- 原文 -

* * * * * * *

已有 7259 次阅读 2015-4-7 06:57 |个人分类:环保|系统分类:海外观察|关键词:PX,,茂名,爆炸,,雾霾,信任| 雾霾, 信任, 爆炸, 茂名

中国一年消耗PX 达1600万吨,其中过半需要进口。进口的PX在长途运输过程中(轮船,火车, 卡车)安全问题大家担心过,讨论过没有? 原油油轮都泄漏过,谁能保证运输PX的轮船,火车, 卡车不泄漏啊?不建PX厂就要多进口,道理很简单。拉着易燃有毒的进口PX在全中国的路上跑,比起建几个PX厂哪个更危险?


PX易燃和有毒,BTX(benzene, toluene, xylene)中的B和T就不是易燃和有毒吗? 易燃和有毒的化学品加上生产过程可能不安全的化学品(包括煤炭, 面粉,烟花爆竹, 电池,太阳能电池板)有多少种,全都不生产,中国的经济靠什么? 核电厂的安全事故可能造成的后果,比起PX严重多了。国外抗争核电建厂的事件比较常见,抗争PX的还没有看到报道。国外这种抗争, 叫做“不要建在我的后院"抗争(NIMBY, Not In My Back Yard).  


PX抗争的根源是民众对企业和公权力黑箱作业和管理能力的不信任。同样的不信任问题也出现在雾霾,毒奶粉,毒大米,地沟油和转基因上。  不尽快解决不信任的根源,以后抗争会扩大化和非理性化,连建乙烯厂, 氨水厂和垃圾处理厂都难了。

* * * * * * *

- 数据摘录 -
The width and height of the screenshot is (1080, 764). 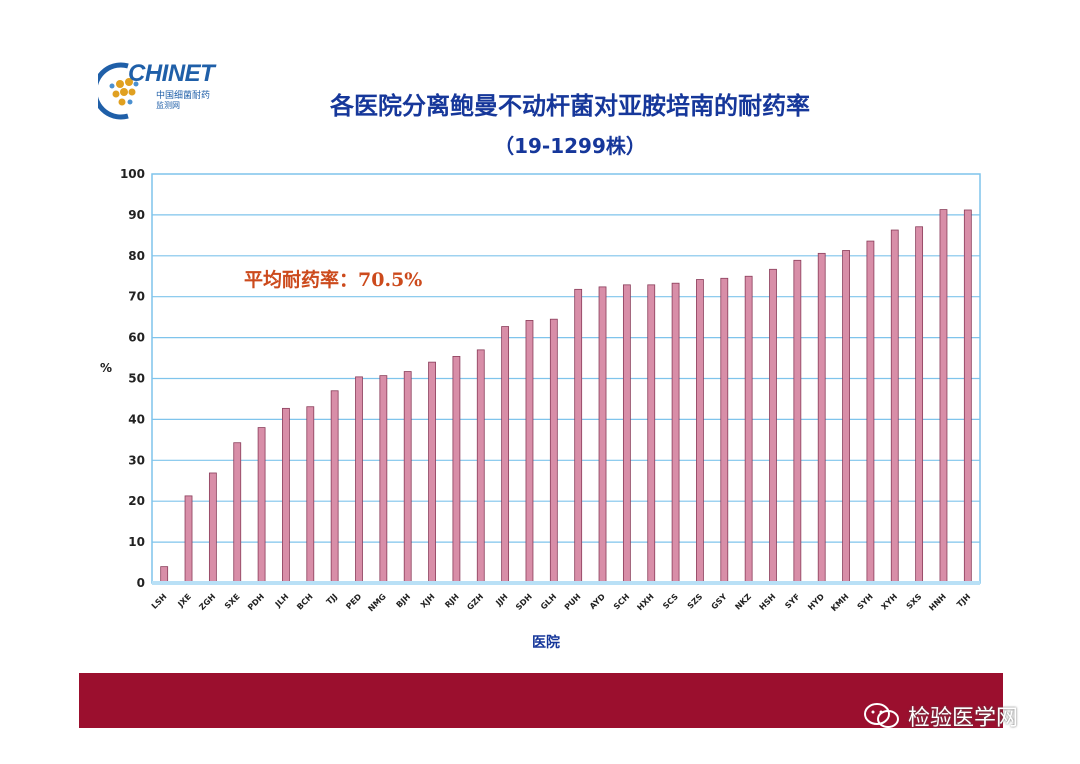 What do you see at coordinates (840, 602) in the screenshot?
I see `x-tick-label: KMH` at bounding box center [840, 602].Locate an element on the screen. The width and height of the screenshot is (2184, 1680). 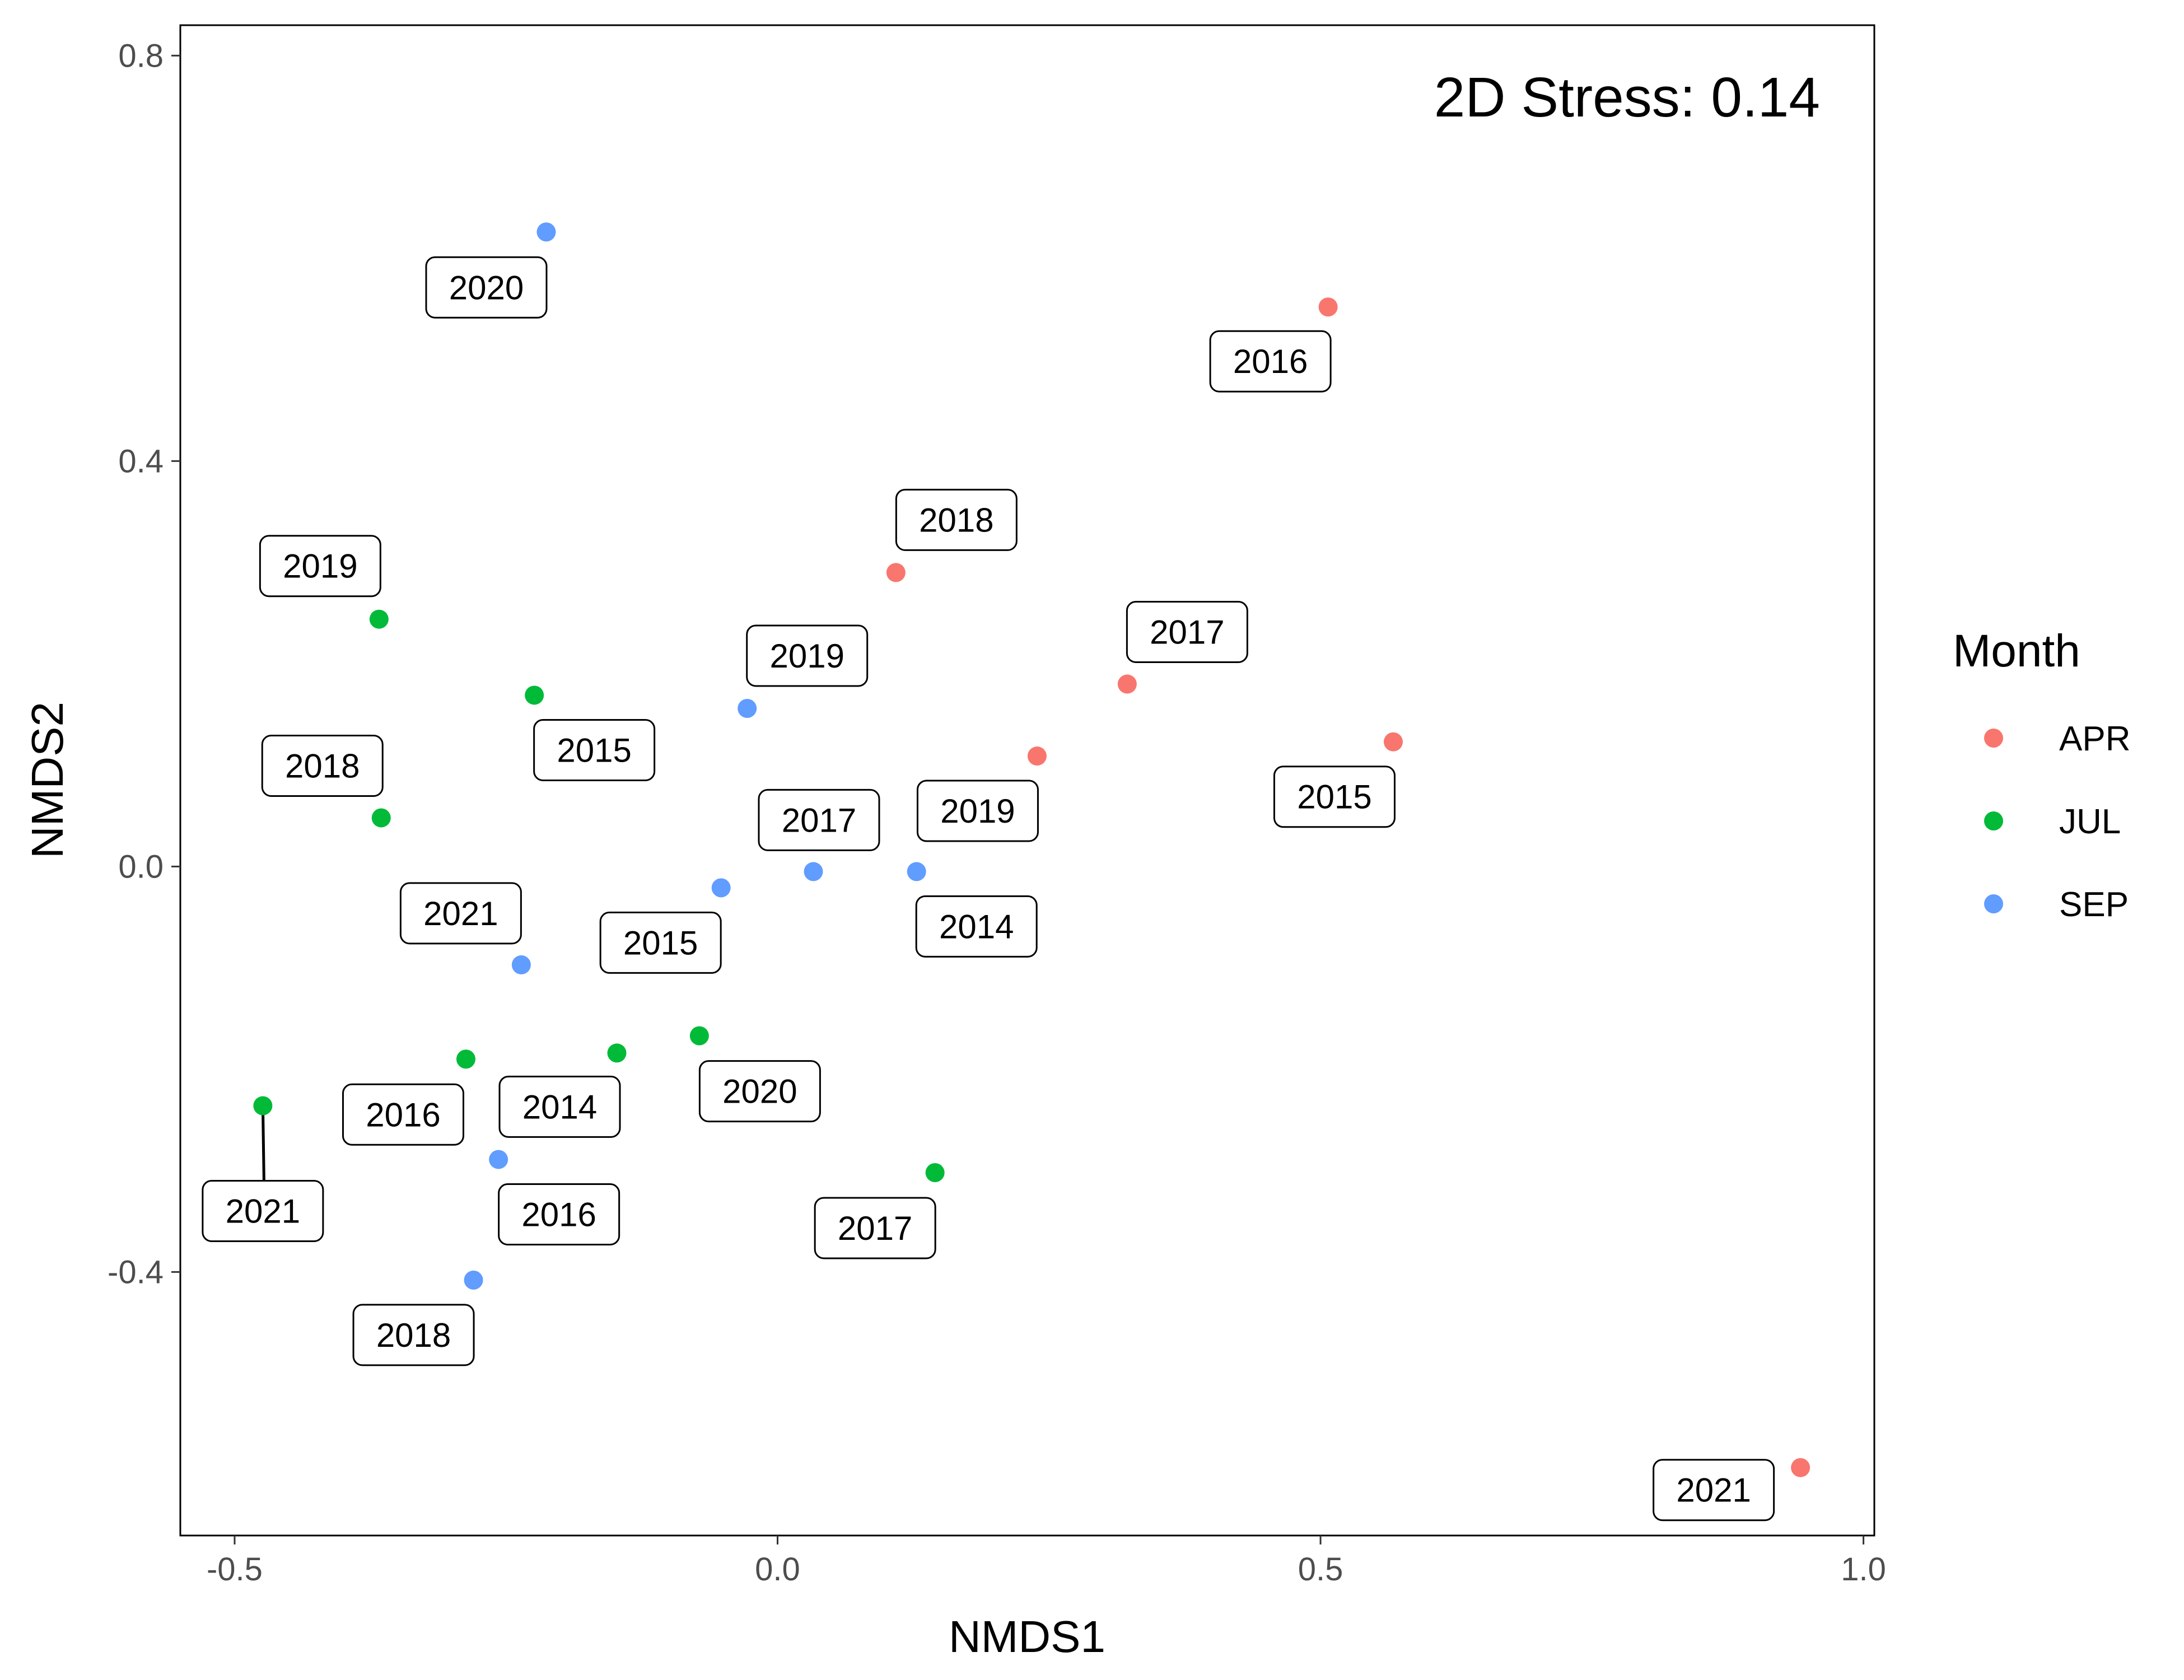
data-point-sep-2019 is located at coordinates (748, 708).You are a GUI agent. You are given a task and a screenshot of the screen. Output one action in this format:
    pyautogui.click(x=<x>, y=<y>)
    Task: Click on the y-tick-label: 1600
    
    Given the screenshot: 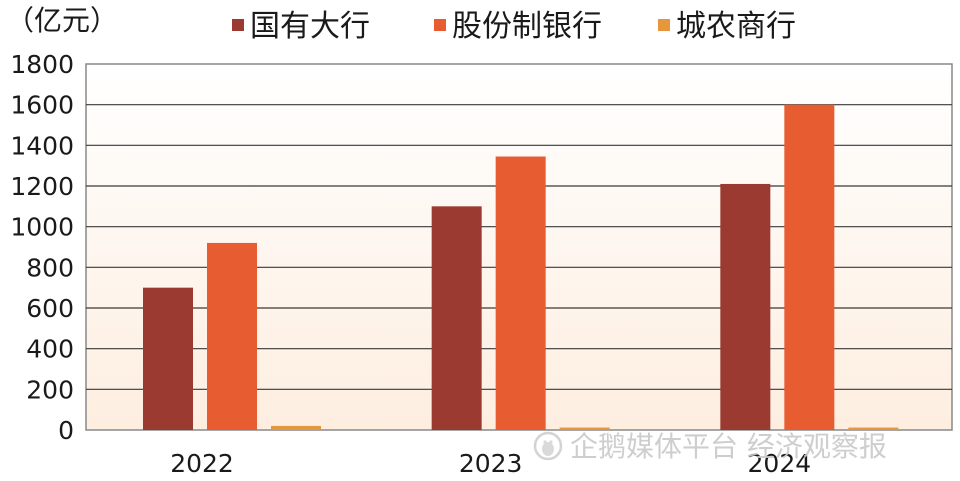 What is the action you would take?
    pyautogui.click(x=42, y=106)
    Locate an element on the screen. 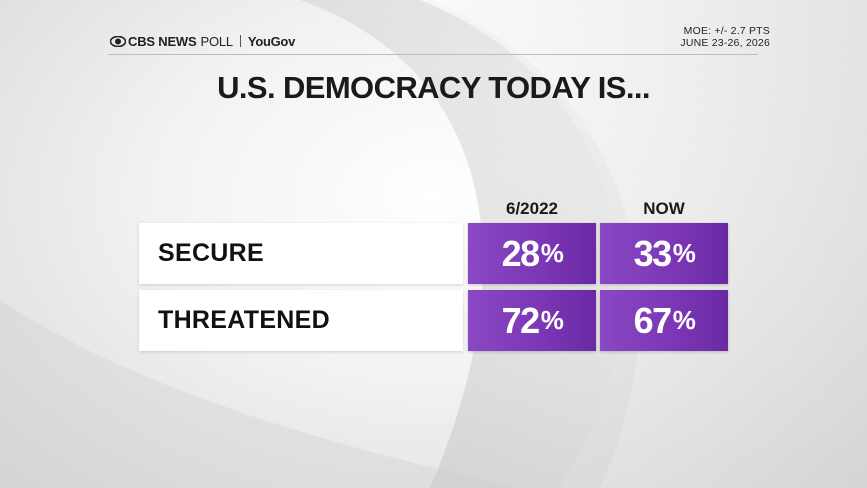 The image size is (867, 488). value-cell-secure-0: 28% is located at coordinates (532, 254).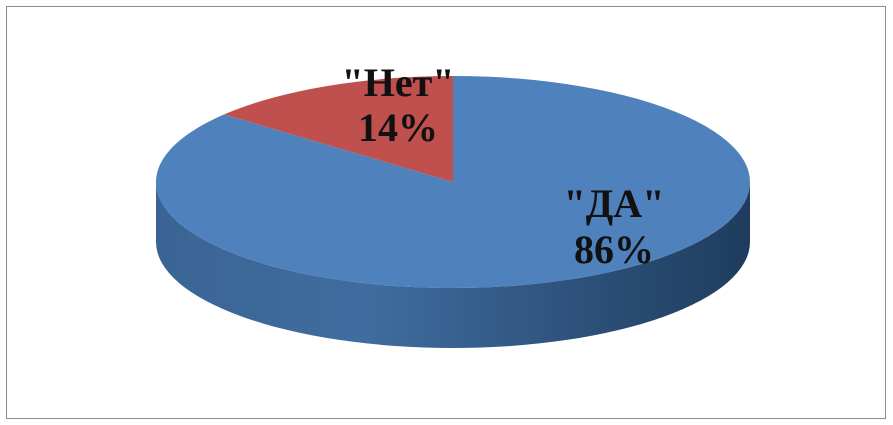 Image resolution: width=893 pixels, height=425 pixels. Describe the element at coordinates (614, 250) in the screenshot. I see `slice-value-da: 86%` at that location.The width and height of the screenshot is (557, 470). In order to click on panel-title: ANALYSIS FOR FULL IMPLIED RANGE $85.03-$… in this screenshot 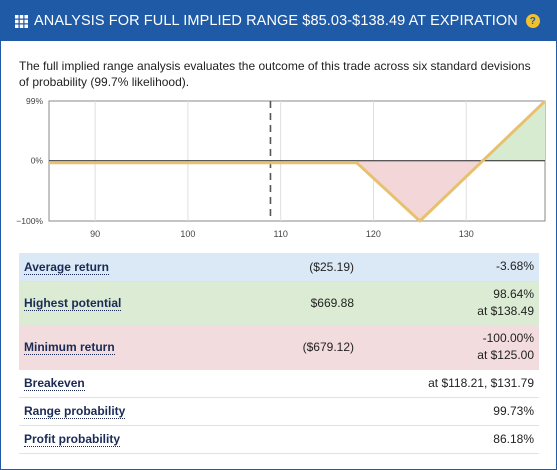, I will do `click(276, 21)`.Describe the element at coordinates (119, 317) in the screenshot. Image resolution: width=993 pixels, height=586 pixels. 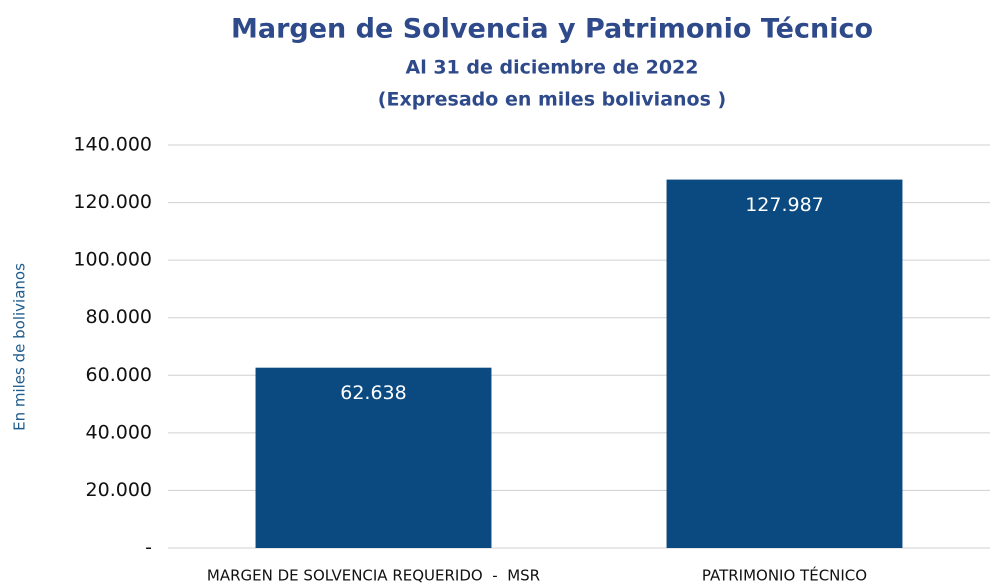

* * * * * * *

- 学以致用 -
(1) 按这篇关于PX的原文,中国一年消耗多少PX?
(2) 请从这篇关于PX的原文中摘录从“PX易燃和有毒,BTX(benzene, toluene, xylene)中的B和T就不是易燃和有毒吗?”到“My Back Yard).”的部分,一字不改。
(3) 请在这篇谈PX抗争的文章结尾处接着往下续写。

- 参考答案 -
(1) 1600万吨,其中过半需要进口。

(2)
PX易燃和有毒,BTX(benzene, toluene, xylene)中的B和T就不是易燃和有毒吗? 易燃和有毒的化学品加上生产过程可能不安全的化学品(包括煤炭, 面粉,烟花爆竹, 电池,太阳能电池板)有多少种,全都不生产,中国的经济靠什么? 核电厂的安全事故可能造成的后果,比起PX严重多了。国外抗争核电建厂的事件比较常见,抗争PX的还没有看到报道。国外这种抗争, 叫做“不要建在我的后院"抗争(NIMBY, Not In My Back Yard).

(3)
现在科学网上的讨论和留言中,连“理性”都变成一个贬义词(就像“同志”,“小姐”一样),好像老百姓没有理性思维的能力,把科学家和工程人员放到了老百姓的对立面, 颇有文革的气味。 动不动就指责敢于说话的科学家和工程人员是利益相关的精英。这种辩论已经很不健康, 但是根源还是不信任。


茂名的抗争导致大型国企(Sinopec)PX项目搁浅,福建漳州连续发生爆炸的PX厂据说是台商建的。大型国企和私有企业,哪个有更好的安全记录? 这也算是逆向淘汰吧? 这非理性抗争的危害,才刚刚开始。Be careful what you wish for, because you might just get it all.


请注意,我没有任何指责参加抗争的民众的意思。这是公民的权力。


经济学人这个报道还算公道,可以让大家看看吧?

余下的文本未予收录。